4 tips to convert customer feedback into a better experience online & on-site
Satisfied customers spend more money and return to do business more often. That’s a no-brainer. Customer experience is based on every single interaction with the business and brand, its people, services, products, deliveries, support, and communication. Online or on-site – it makes no difference, it still affects your customer experience and thereby your business.
HappyOrNot Smileys offer a way to collect maximum amounts of in-the-moment customer feedback. But collecting feedback is not enough, you need to be able to understand what the feedback tells you and act on data. This allows you to improve customer experience, which in turn helps you to increase revenue.
So, how do you convert feedback into a better customer experience both online and on-site?
1 Volume matters – collect lots of data across all touchpoints
The key to understanding customer experience is having enough data. The amount of data you collect needs to be statistically relevant. It also needs to cover all your touchpoints, whether online or on-site in brick-and-mortar stores.
How was the customer experience across different brick-and-mortar stores? What was best about your online store experience? How was the delivery? What about support, or complaint handling? Or dis your website offer enough information about your products and services, or the inventory status?
All of these things, and many more, will affect the overall customer experience.
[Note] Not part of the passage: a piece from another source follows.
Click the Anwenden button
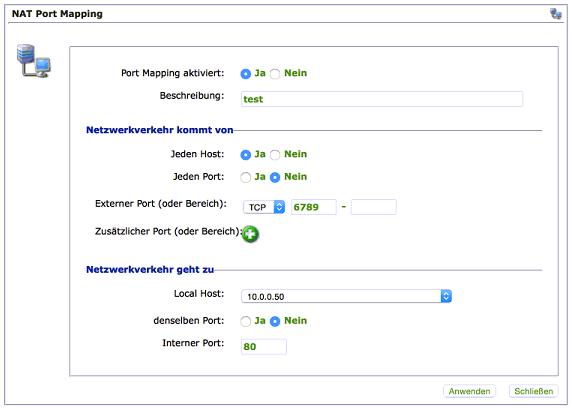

2 See the pain points and highlights clearly
It’s hard to make improvements if you don’t understand what exactly needs to be improved.
HappyOrNot Analytics helps you review all results from all touchpoints easily in one place. You can learn from the insights where the biggest pain points are, or how to focus your resources for improvements. Want to find out the recurring patterns across your digital and physical touchpoints? Or create a view to potential future issues by looking at past data? With us, you can do that and more.
By connecting the feedback from physical and digital touchpoints in a single pane of glass, you get an overview that helps you start where it matters the most and continue improving step by step.
3 Share and collaborate to engage your whole team
Since customer experience is built upon every single moment your customers or visitors engage with you and your brand, improvement is the responsibility of your whole organization. A single bad experience can affect the overall experience.
That’s why you need a way to share your insights easily and engage your whole team on a journey towards a better customer experience, whether online or in-store. It’s possible when you can easily share the in-the-moment feedback across the organization – like you can with HappyOrNot – whether to the frontline staf, or to the supporting functions working behind the scenes. You can encourage and reward excellent performance and share best practice. It’s the shared data insights where you find value for your business.
4 Act on data to make informed decisions
Finally, your improvements need to stay focused on what matters. No one can change everything at once, so you need to make informed decisions about what to focus on first.
Is the biggest obstacle your website that fails to inform prospects of your products and services in an easily digestible manner? Or do you fail to deliver a fluent online shopping experience? Or does your frontline staff lack the guidance to properly support your chosen strategy? Maybe it’s what happens after purchase, during delivery, that causes a problem?
The way to do clever business decisions is to be data-driven. You need to use your data in a way that helps you make fast, informed decisions. Let data show you the pain points and highlights, but apply human intelligence to decide on the best points of action.